INPUT RECORDS:

* BEGIN *

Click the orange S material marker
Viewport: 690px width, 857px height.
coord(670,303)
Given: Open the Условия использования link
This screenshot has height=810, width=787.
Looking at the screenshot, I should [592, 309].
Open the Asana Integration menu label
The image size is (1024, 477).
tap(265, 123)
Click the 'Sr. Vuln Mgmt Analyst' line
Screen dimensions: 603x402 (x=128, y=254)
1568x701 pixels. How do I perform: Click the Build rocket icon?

* END *
* BEGIN *

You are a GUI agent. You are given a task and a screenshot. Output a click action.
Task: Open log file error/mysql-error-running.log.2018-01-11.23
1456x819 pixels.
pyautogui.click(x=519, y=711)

* END *
* BEGIN *

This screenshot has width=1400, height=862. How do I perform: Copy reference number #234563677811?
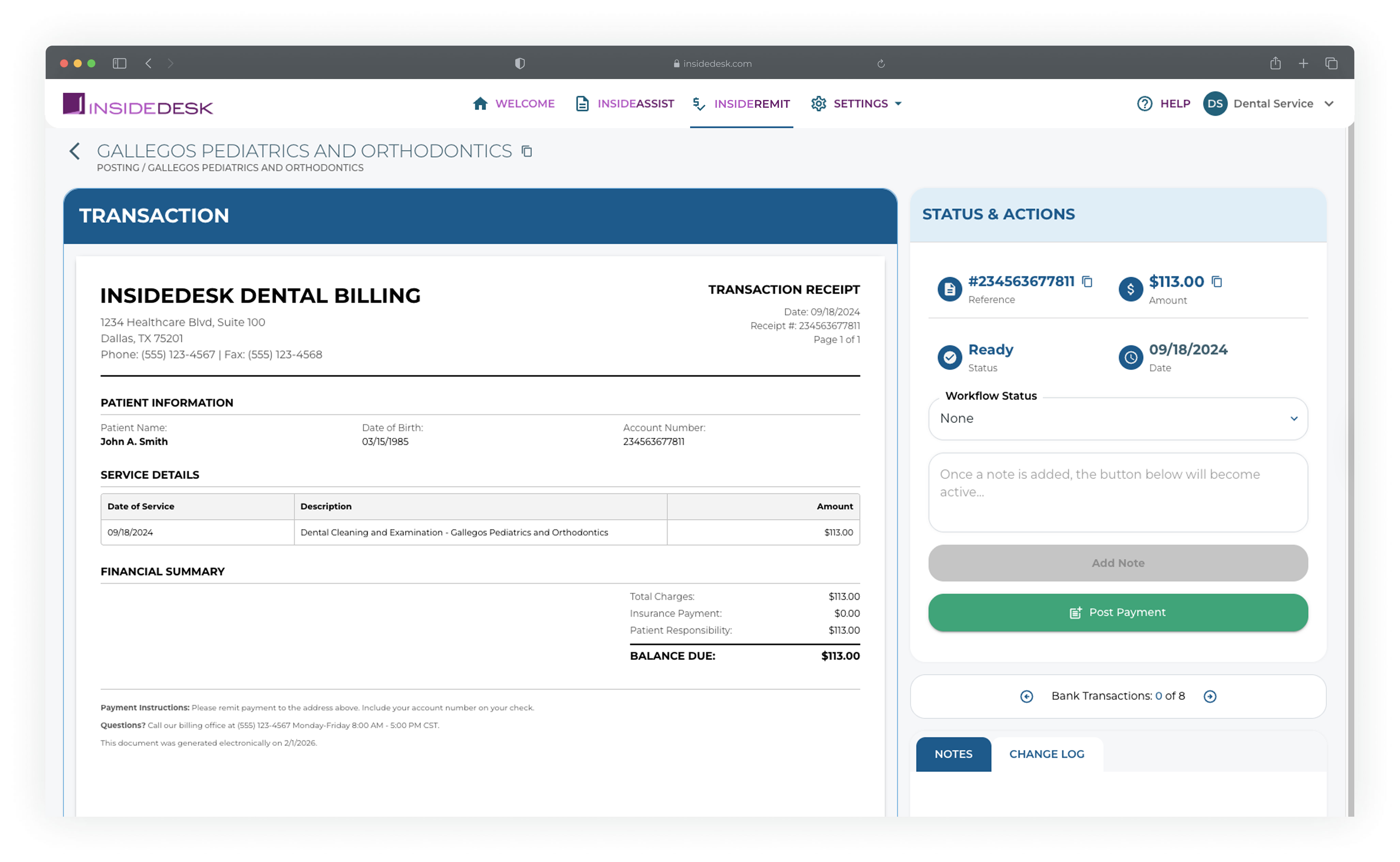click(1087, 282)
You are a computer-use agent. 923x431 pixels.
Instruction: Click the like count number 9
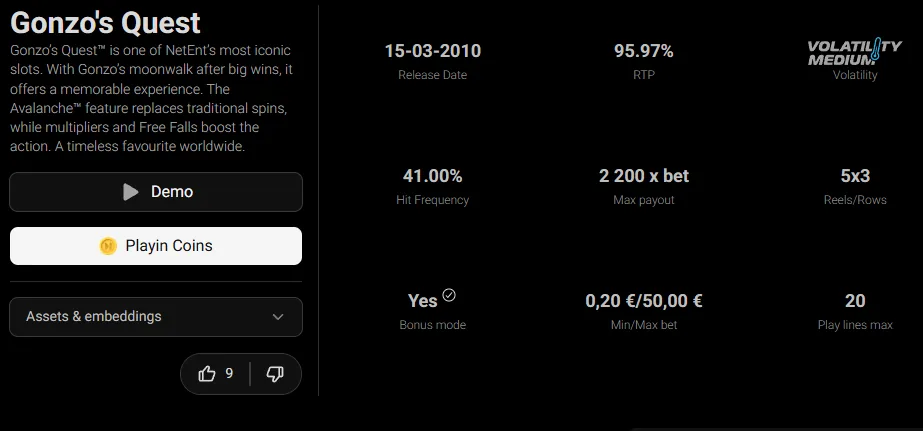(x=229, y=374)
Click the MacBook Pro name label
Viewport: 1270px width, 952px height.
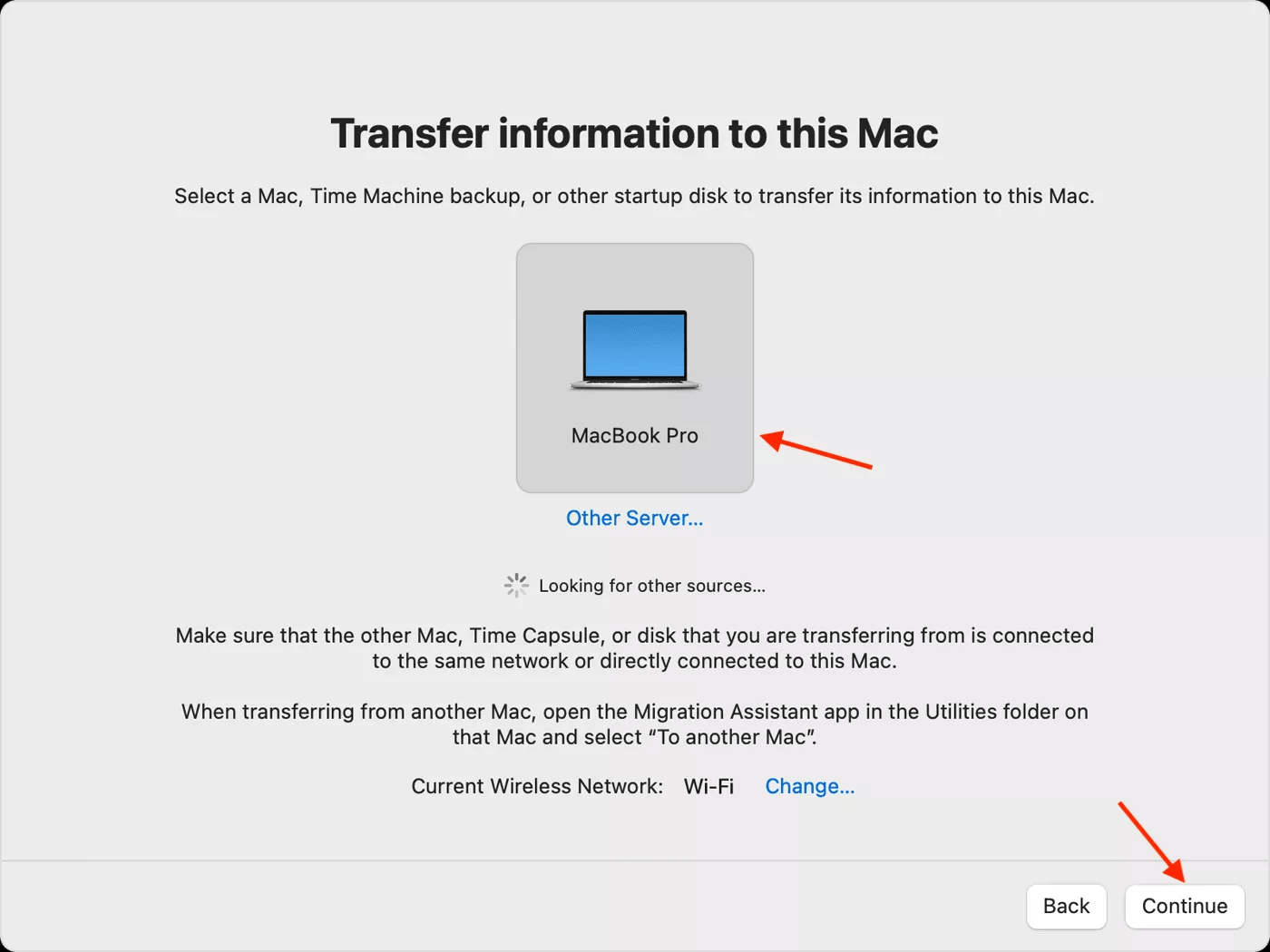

* END *

TASK PROMPT: Output the entries again without any changes, starting at the line that contains "You are a GUI" and ending at the line that contains "pyautogui.click(x=519, y=711)".

RESULT FOR THIS TASK:
You are a GUI agent. You are given a task and a screenshot. Output a click action.
Task: Open log file error/mysql-error-running.log.2018-01-11.23
1456x819 pixels.
pyautogui.click(x=519, y=711)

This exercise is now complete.